__PROBLEM TO SOLVE__: Copy each line of the data below with the word "Lynn".

__RECORDS__:
******

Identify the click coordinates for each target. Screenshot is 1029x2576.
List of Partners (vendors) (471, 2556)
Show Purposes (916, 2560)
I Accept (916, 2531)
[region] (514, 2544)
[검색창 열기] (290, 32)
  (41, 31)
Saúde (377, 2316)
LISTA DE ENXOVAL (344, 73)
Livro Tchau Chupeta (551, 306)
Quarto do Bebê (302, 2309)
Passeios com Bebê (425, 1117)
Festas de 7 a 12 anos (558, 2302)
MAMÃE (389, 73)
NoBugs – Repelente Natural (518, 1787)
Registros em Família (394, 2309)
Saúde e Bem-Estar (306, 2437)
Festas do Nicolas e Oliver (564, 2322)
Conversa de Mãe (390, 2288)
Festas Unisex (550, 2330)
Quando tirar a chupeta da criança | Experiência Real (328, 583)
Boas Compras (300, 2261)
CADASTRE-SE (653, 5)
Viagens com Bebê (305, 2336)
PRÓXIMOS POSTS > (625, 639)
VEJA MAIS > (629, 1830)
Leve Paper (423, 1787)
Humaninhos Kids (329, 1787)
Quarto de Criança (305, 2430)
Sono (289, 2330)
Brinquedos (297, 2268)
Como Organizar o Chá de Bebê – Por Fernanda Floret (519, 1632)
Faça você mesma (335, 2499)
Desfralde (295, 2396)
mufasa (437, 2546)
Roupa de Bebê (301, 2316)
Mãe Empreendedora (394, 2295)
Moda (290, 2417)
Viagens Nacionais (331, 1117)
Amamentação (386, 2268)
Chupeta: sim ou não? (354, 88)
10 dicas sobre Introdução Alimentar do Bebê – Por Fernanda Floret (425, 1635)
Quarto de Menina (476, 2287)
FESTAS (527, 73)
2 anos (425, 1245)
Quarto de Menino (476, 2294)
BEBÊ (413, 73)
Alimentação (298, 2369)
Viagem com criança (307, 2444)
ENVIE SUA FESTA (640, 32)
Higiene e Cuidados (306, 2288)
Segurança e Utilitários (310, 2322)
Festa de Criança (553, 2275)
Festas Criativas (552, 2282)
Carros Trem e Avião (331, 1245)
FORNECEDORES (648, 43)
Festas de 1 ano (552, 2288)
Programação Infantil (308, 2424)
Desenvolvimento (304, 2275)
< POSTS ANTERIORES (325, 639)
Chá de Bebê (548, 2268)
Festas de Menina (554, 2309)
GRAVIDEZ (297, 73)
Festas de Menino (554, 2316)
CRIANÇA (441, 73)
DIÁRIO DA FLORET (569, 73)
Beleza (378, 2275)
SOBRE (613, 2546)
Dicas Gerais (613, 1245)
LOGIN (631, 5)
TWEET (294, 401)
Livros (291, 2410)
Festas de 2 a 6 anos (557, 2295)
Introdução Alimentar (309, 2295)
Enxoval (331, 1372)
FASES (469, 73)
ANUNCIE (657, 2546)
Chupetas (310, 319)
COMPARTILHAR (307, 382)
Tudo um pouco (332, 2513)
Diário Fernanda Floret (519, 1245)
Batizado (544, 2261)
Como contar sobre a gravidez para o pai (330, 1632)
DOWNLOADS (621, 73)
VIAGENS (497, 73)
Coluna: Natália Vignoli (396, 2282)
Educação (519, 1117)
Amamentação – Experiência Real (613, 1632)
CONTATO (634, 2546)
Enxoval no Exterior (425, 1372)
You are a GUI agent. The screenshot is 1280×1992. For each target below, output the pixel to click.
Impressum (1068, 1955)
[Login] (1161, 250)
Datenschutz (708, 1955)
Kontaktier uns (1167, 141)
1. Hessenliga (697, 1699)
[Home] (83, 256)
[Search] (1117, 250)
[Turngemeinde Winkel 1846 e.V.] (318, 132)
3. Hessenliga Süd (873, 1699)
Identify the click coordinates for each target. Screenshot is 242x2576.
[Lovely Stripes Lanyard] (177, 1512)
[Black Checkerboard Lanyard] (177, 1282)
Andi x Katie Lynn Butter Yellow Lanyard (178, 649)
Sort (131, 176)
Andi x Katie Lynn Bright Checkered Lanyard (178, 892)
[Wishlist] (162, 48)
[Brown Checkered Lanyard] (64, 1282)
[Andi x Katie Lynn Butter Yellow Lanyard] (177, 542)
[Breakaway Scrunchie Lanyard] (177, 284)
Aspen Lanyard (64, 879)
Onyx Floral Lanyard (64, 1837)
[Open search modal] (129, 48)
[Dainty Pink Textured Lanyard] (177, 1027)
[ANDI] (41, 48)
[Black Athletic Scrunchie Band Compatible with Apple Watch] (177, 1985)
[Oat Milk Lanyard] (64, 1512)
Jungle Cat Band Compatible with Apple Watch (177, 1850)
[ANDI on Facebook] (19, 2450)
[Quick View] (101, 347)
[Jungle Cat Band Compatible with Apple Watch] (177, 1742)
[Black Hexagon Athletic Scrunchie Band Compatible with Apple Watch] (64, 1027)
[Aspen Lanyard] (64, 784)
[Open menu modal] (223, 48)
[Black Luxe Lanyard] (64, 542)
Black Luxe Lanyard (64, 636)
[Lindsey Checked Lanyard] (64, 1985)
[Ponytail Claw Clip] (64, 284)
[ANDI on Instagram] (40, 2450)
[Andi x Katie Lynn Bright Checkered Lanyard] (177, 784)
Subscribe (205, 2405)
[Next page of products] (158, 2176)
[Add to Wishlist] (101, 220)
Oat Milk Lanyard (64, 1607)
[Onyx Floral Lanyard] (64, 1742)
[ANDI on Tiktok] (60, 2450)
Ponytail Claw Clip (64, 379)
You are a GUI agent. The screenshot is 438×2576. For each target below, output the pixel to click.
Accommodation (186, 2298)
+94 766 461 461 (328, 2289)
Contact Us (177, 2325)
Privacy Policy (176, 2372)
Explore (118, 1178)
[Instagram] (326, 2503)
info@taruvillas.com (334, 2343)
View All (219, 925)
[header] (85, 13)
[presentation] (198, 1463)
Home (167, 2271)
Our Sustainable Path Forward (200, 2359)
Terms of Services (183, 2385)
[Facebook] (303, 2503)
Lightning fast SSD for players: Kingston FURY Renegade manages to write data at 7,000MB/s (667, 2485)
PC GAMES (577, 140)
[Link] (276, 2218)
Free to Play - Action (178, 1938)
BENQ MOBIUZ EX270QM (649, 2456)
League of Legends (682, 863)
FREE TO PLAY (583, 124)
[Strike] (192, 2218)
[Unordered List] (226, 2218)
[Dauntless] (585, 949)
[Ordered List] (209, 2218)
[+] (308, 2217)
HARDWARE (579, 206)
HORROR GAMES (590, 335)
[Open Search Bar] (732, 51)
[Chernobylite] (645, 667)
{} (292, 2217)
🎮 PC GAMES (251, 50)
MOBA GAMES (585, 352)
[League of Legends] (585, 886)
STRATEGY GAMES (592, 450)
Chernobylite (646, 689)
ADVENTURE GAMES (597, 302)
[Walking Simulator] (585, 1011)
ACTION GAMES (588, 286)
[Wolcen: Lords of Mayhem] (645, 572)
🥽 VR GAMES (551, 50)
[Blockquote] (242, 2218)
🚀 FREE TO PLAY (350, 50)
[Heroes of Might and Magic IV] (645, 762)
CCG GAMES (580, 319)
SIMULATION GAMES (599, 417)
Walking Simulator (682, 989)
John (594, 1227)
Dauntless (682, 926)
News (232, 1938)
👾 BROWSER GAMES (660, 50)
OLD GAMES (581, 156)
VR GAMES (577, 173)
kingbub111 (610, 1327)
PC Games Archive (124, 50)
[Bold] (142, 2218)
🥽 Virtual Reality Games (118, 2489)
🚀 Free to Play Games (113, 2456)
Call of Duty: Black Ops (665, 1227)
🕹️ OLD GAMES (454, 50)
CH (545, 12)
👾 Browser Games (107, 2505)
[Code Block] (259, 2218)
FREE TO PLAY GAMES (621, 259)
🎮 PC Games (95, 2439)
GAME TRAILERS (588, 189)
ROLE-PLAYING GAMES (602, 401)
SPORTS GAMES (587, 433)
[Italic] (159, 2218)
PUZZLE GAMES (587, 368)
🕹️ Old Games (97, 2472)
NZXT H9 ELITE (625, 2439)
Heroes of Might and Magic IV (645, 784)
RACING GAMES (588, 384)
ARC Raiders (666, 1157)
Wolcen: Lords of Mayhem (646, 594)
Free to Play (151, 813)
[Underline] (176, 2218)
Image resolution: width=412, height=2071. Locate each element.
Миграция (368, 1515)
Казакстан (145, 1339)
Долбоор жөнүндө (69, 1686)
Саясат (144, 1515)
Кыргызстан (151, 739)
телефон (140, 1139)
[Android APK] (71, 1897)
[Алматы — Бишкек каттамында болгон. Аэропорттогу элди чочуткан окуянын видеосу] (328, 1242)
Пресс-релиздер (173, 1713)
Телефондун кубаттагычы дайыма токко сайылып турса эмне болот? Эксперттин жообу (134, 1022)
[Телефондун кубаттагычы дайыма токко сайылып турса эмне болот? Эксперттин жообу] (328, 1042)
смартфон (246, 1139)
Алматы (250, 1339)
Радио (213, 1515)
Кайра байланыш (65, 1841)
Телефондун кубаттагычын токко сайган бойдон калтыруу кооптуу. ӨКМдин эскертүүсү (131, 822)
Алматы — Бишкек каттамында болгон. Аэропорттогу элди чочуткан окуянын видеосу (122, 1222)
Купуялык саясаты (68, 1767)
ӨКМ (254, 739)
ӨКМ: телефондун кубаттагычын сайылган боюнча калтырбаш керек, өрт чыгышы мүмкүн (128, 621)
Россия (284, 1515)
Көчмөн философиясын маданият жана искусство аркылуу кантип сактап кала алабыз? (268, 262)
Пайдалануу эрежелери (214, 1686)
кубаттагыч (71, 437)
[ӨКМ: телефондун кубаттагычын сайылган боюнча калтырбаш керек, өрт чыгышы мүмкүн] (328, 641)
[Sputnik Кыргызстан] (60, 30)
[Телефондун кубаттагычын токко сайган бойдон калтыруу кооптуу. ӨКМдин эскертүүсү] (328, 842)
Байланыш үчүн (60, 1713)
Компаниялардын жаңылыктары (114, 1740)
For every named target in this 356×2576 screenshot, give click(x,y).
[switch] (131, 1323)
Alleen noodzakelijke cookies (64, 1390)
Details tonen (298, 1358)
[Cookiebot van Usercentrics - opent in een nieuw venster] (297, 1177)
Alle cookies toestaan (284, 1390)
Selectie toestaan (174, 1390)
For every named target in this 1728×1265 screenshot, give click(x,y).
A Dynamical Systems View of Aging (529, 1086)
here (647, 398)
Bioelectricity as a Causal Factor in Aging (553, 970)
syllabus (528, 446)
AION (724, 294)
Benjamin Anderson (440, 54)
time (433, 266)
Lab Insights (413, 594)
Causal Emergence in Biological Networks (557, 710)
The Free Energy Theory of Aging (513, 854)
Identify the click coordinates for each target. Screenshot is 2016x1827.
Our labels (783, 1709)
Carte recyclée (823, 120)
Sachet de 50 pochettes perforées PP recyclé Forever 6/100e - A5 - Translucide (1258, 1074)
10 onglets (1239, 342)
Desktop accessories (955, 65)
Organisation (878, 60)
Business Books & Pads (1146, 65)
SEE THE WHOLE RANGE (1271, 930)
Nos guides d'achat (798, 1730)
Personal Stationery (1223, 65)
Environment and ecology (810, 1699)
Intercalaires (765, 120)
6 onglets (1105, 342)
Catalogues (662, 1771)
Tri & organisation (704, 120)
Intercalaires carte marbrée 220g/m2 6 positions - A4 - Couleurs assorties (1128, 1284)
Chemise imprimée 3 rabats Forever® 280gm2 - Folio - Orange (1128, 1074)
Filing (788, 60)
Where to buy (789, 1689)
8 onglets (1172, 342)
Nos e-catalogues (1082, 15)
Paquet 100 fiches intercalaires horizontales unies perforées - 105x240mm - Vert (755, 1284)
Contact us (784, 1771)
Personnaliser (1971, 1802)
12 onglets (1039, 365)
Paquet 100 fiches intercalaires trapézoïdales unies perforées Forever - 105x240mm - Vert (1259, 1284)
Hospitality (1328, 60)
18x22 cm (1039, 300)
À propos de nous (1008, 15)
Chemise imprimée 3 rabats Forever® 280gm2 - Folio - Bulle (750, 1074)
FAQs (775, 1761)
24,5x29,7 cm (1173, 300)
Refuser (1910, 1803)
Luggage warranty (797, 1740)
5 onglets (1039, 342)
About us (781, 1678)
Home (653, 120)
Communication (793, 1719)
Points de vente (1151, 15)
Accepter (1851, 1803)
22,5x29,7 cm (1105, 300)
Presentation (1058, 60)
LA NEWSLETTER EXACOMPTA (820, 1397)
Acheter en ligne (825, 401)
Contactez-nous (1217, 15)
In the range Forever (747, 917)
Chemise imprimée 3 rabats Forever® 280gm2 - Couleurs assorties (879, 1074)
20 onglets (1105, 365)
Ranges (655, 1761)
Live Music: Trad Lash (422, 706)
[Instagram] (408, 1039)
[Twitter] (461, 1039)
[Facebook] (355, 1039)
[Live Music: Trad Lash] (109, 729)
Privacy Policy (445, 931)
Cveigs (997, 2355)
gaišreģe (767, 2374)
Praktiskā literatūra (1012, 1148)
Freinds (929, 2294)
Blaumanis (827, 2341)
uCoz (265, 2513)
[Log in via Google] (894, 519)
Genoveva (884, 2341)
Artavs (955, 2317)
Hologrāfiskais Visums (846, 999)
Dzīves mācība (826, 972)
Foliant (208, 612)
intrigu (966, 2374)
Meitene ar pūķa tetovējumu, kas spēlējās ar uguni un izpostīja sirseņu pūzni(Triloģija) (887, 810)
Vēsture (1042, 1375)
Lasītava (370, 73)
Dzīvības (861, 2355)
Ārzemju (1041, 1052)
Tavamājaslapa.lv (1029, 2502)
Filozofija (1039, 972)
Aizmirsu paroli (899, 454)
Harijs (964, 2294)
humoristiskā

******

__OUTPUT OF THE EXERCISE__:
Andi x Katie Lynn Butter Yellow Lanyard (178, 649)
Andi x Katie Lynn Bright Checkered Lanyard (178, 892)
[Andi x Katie Lynn Butter Yellow Lanyard] (177, 542)
[Andi x Katie Lynn Bright Checkered Lanyard] (177, 784)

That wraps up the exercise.